(Selected text Opens)

Diane Stell has been involved in small groups for all of the 20 years she and her family have been part of Clear Creek Community Church. She’s learned from every group experience, and each has been different, but not quite as different as the women’s group she began leading in the spring of 2020.
“It’s been a total, complete, virtual, quarantine group,” said Diane, describing her fledgling small group.
The group began with only a few women right before the COVID-19 pandemic became a reality in the Clear Lake area this past spring.
Then, quarantine and stay-at-home orders put normal life on hold for everyone. As routines were suddenly upended, it became clear that meeting as a church was not going to be the same again for quite some time.
“As time went on,” said Diane, “I would get two or three or four requests a week for women wanting to join our group. So we moved to Zoom really quickly. Now we have ten members.”
Diane spoke with each person over the phone as their initial meeting to tell them what the group was like and give them the option of joining or not. Nobody turned her down.
“I think a lot of these people would not have joined the group if there had not been a quarantine,” said Diane. “I don’t even think some of them knew they needed group as much as they needed group. Everyone I spoke to just needed to be connected, and that’s what group is. God made us that way. The first thing out of pretty much everybody’s mouth was ‘I just need to be connected to other people that are like minded,’ of course that like-mindedness being Jesus.”
Most of the women who joined Diane’s group had never been part of a small group or Bible study of any kind. Diane calls it “the most diverse group” she has ever been part of. It is made up of women aged 30-64 with varying differences in parenthood, marital status, careers, race, and family and church backgrounds.
“In the beginning, and this is typical of all groups, all you see are the differences,” said Diane. “But then very, very quickly, we bonded. And as we got to know each other I started seeing all the commonalities – how connected we are because of Christ. That’s the common thread that pulls us all together.”
In its short time together, this small group has experienced growth and unity in the midst of a difficult and ever-changing season, despite the fact that most of them have never met in real life.
“We’re just making the best out of a situation that’s not ideal,” said Diane. “I’m hoping that in the future we can meet socially-distanced.”

(Selected text Closes)
(Record excerpts Opens)

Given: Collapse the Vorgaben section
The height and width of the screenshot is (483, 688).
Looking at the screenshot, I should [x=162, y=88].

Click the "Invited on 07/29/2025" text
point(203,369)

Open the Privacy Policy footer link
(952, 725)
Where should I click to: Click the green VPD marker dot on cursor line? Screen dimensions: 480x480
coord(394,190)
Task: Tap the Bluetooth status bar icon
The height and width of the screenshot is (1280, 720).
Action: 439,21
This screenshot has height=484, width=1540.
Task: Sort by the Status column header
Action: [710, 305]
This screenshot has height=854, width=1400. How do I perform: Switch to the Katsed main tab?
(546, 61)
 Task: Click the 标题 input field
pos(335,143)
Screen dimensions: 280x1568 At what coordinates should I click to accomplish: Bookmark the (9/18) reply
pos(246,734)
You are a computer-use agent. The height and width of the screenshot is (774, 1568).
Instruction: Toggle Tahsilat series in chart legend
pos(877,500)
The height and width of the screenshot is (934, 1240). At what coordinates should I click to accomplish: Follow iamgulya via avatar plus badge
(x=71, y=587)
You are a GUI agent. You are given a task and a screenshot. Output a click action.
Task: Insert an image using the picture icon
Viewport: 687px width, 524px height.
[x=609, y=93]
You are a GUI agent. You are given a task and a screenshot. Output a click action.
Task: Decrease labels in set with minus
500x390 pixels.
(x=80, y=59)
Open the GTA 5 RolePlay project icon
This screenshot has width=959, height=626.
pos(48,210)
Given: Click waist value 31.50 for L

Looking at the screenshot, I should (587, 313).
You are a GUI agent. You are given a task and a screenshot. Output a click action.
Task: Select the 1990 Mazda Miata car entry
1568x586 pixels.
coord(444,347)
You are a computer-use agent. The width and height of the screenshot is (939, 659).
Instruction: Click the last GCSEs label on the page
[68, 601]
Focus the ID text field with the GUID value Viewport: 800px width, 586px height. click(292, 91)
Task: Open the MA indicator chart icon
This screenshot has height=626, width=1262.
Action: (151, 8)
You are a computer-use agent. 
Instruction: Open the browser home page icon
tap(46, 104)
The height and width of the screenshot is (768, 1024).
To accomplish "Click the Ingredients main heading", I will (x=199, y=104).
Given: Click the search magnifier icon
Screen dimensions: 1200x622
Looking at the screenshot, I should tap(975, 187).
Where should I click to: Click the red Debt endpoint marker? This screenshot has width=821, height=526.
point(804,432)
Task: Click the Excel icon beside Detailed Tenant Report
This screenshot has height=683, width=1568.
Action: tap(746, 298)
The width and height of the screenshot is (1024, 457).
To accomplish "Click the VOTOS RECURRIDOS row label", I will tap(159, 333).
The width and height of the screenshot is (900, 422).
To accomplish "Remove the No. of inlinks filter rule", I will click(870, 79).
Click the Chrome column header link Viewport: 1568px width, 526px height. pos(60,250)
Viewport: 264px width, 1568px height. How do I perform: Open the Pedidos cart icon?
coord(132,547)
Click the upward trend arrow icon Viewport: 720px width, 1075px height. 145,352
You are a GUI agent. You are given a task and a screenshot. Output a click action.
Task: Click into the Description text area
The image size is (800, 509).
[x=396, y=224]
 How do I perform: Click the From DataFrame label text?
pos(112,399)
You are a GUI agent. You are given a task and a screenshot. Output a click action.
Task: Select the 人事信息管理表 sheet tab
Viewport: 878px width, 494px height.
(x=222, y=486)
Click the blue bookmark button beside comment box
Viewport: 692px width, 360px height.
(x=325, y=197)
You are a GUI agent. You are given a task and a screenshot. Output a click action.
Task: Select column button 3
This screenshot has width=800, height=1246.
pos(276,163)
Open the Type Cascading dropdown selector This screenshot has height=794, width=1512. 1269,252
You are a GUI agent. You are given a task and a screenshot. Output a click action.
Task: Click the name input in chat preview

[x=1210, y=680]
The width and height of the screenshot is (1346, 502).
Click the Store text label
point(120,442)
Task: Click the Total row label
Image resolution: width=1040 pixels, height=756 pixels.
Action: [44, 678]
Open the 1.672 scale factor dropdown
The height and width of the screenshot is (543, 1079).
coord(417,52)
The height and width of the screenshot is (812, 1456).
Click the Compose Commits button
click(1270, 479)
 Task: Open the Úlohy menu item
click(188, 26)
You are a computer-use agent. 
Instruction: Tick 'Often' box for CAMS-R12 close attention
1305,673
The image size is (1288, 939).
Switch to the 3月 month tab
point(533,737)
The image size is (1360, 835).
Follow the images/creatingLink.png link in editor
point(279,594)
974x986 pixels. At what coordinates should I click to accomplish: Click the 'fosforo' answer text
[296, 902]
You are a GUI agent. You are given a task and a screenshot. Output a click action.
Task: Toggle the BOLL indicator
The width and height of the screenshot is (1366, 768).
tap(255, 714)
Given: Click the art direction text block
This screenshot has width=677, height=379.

(Record excerpts Closes)

Answer these from the small-group article:
(a) For how many years have Diane Stell and her family been part of Clear Creek Community Church?
(b) Which platform did the group move to as requests to join came in?
(c) What is the age range of the women in the group?
Rely only on the text itself.

(a) 20 years
(b) Zoom
(c) 30 to 64